(Input records begins)

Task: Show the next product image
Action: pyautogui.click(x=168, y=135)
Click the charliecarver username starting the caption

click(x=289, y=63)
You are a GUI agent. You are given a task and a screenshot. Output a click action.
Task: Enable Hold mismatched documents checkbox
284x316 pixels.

(Input records ends)
(Input records begins)

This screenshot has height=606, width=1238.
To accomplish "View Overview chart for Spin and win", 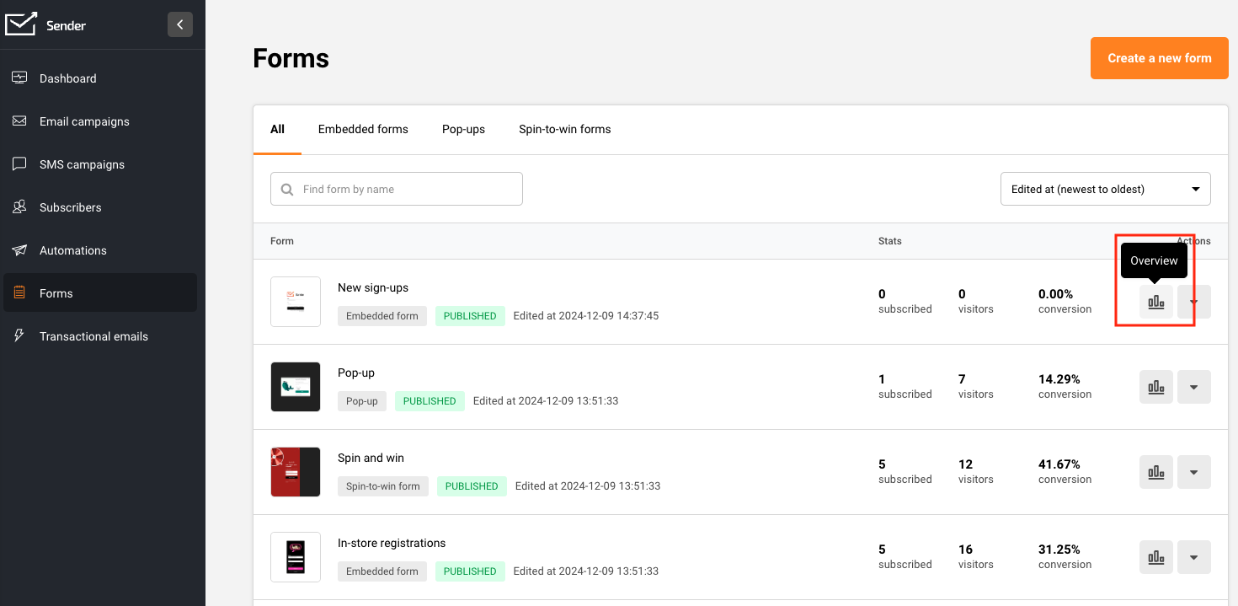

(Input records ends)

## Your instructions
Write down exactly the span of lines above from the one containing "Click the charliecarver" to the one containing "284x316 pixels.", both ends included.

## Answer
Click the charliecarver username starting the caption

click(x=289, y=63)
You are a GUI agent. You are given a task and a screenshot. Output a click action.
Task: Enable Hold mismatched documents checkbox
284x316 pixels.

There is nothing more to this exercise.